Petits réconforts de cet ordre dans une journée passée pour beaucoup à lutter contre le désespoir.
La soirée est pour l'homme de la maison et l'entreprise qui l'emploie. Fête des 50 ans de celle-ci avec soirée dansante (après qu'ils avaient eu une journée en grand séminaire).
Nous apprenons qu'il y a des licenciements. Traités à l'individuel, à l'un on reproche une incompatibilité d'humeur, à l'autre des résultats insuffisants ... Façon de contourner la mise en place d'un plan social face aux affaires en déclin.
Ce qui est bon : m'apercevoir que nous sommes en bas de chez de vieux amis. La tristesse de la période me décide à faire ce que je n'aurais jamais osé en d'autres temps, mais la vie est trop courte pour manquer une bonne occasion d'amitié : j'appelle d'en bas. Chance, ils sont chez eux et pas encore au lit.
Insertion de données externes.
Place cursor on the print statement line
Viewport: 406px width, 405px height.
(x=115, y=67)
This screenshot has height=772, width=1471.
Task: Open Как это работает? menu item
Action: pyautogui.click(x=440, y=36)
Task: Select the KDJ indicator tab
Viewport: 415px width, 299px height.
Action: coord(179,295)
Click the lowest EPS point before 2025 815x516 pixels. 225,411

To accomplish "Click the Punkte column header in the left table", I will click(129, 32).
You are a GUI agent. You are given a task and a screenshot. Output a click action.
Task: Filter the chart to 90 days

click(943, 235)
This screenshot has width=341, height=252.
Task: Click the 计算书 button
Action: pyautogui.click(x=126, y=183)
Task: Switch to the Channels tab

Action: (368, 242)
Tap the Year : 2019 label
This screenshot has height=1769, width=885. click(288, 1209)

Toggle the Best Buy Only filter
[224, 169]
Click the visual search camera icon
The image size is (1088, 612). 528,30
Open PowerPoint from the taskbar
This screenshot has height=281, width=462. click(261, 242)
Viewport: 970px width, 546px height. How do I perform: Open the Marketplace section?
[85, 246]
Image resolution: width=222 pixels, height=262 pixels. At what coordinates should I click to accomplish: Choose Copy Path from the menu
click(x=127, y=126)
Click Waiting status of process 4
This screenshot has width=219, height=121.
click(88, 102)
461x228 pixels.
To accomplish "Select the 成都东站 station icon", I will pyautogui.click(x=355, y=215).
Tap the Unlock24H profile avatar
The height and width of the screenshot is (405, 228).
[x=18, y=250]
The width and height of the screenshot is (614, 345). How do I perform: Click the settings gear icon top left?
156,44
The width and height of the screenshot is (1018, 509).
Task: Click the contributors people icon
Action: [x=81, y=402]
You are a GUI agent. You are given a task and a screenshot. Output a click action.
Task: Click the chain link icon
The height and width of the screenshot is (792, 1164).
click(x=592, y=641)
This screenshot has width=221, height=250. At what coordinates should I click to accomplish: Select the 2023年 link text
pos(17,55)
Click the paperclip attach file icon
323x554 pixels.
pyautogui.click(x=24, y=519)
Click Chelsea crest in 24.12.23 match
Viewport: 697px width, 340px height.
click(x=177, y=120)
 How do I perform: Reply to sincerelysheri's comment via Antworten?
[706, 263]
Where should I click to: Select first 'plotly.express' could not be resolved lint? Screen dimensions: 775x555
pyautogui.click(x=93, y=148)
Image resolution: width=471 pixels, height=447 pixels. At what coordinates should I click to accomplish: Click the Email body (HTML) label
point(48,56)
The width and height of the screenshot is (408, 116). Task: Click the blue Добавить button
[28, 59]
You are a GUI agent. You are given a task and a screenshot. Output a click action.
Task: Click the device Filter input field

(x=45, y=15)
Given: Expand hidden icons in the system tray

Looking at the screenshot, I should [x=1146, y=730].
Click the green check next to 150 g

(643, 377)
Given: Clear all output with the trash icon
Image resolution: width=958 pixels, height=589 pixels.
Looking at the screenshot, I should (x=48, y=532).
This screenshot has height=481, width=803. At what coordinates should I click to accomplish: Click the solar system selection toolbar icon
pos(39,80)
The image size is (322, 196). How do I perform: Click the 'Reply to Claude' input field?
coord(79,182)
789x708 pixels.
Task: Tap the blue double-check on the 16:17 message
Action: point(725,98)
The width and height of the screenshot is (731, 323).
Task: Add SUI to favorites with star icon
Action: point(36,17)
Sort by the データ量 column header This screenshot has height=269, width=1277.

Malgré les sujets de conversation triste - très marqué par les événements, l'ami a fait une compilation la plus exhaustive possible des dessins en hommage à Charlie Hebdo -, nous passons un moment très doux.
Il y aura eu au moins cet élément positif : la tragédie a resserré les liens entre tous ceux qui s'aimaient bien mais ne se voyaient pas tant - nos vies sont prenantes, assuré l'essentiel les remplis déjà bien -. Jamais je n'aurais passé tant de bonnes soirées avec tant d'amis auparavant. La tristesse persiste, mais elle se soulage d'être partagée.
J'apprends que l'auteur du dessin à la boule de cristal s'appelle Dutreix.
Le retour, dans la nuit, après avoir dansé sur des musiques interchangeables, rien à en retenir à par la fréquence du beat, en taxi (remboursé par l'entreprise qui a vu les choses en grand). Un Yougoslave, qui précisera mais seulement après Croate. Philosophe désabusé. J'aurais dû noter.
Je pense encore à Honoré presque sans arrêt. Là où j'ai progressé : désormais capable d'évoquer l'homme qu'il fut sans avoir une forte envie de fondre en larmes.
Et là : je dois dormir.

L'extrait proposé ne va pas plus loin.